Série d'exercices>
a – Résumez en deux phrases l'extrait sur l'unification des données.
b – Rédigez la suite de l'extrait sur l'unification des données.
--- Extrait présenté ---
Le 18/02/2025 à 11h16
Il me semble que non par définition.
Par contre, oui, elle sont sujettes aux biais et ça les rend dangereuses pour les droits des citoyens, donc pas irréprochables.
Ses idées font peur !
Le 18/02/2025 à 11h20
2) Cette unification est dangereuse de base (quel que soit le régime) et l'est d'autant plus vu ce qui se passe aux Etats-Unis en ce moment. Si l'unification peut apporter des gains en coûts, c'est aussi un excellent moyen de ficher les gens. Il y a eu l'avortement il y a quelques mois, les LGBT ont actuellement de quoi s'inquiéter fortement, avant que le prochain "problème" attaqué ne soit religieux (par ex. l'islam) ou politique
Le 18/02/2025 à 13h39
Le 19/02/2025 à 10h52
Si la seconde guerre mondiale avait eu lieu avec les outils informatiques dont nous disposons aujourd'hui, les événements comme la rafle du vel d'hiv auraient bien plus nombreux et dans une proportion bien plus grande. Déjà que la secondaire guerre mondiale fut une hécatombe, je n'ose imaginer le bilan qui aurait pu être...
--- Enregistrements bruts ---
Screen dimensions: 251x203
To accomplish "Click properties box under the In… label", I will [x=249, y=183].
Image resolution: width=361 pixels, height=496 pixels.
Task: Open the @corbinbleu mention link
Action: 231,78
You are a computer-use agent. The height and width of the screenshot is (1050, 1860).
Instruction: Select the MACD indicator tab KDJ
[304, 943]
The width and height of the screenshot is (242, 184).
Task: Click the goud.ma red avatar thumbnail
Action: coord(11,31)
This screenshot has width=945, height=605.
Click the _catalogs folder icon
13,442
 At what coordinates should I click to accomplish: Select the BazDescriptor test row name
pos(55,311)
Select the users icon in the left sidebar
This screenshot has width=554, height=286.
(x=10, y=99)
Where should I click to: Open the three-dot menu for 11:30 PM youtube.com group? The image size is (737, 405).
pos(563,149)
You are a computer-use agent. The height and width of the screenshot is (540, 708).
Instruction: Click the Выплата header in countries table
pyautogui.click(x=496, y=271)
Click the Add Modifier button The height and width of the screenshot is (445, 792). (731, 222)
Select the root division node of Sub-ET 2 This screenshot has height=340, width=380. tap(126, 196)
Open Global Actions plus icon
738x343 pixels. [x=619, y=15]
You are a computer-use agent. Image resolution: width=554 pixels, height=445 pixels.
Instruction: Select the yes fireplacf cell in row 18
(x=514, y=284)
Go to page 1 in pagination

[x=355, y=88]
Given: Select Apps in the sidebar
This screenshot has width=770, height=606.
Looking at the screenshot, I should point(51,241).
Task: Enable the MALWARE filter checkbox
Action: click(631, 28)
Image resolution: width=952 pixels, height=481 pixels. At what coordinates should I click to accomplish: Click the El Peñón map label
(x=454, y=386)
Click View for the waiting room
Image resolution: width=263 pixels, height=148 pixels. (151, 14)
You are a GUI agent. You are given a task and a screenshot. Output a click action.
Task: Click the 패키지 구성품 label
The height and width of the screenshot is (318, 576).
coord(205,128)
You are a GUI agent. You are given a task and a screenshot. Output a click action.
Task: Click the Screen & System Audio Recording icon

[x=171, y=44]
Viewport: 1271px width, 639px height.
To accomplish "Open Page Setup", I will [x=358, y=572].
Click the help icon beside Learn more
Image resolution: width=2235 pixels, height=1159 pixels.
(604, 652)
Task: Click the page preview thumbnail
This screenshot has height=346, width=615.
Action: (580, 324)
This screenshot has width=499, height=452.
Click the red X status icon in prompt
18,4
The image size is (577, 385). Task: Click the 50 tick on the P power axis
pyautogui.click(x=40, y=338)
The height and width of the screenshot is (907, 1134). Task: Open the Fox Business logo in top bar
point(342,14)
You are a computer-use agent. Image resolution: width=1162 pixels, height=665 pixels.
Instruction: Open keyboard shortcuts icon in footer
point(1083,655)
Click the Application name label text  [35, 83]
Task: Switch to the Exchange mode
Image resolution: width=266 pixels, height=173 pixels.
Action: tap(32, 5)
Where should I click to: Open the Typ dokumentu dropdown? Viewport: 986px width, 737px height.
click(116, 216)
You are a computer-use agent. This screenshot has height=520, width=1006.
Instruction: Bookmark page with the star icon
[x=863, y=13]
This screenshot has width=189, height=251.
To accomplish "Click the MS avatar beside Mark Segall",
---
Exercices corrigés>
a – Un message du 18/02/2025 juge l'unification dangereuse de base, et plus encore vu ce qui se passe aux États-Unis, car malgré des gains possibles en coûts, elle permet de ficher les gens. Un message du 19/02/2025 estime qu'avec les outils informatiques d'aujourd'hui, des événements comme la rafle du Vel d'Hiv auraient été bien plus nombreux pendant la Seconde Guerre mondiale.

b –
Le 19/02/2025 à 16h07
Il a eu la gentillesse dans les cours suivant de dire "alors on va pas utiliser le numéro de sécu pour faire plaisir à monsieur". Y'a 20 ans. Donc aujourd'hui j'imagine ce que ça donne.
On oublie vite.
Le 20/02/2025 à 14h02
Le 20/02/2025 à 14h59
Enseignant-chercheur, il DOIT enseigner, il enseignait un truc sans rapport avec son domaine de recherche, il n'est pas non plus responsable du module d'enseignement... Donc il change les exercices suivants probablement sans recherche pour s'assurer que ce que j'ai dit et correct... "pour me faire plaisir".
Quand j'y repense c'est l'un des rares cas où je ne suis pas monté plus haut pour me plaindre de l'enseignement.
Modifié le 19/02/2025 à 18h39
Tu m'as grillé !!! Caramba !!
(cf mon post plus bas)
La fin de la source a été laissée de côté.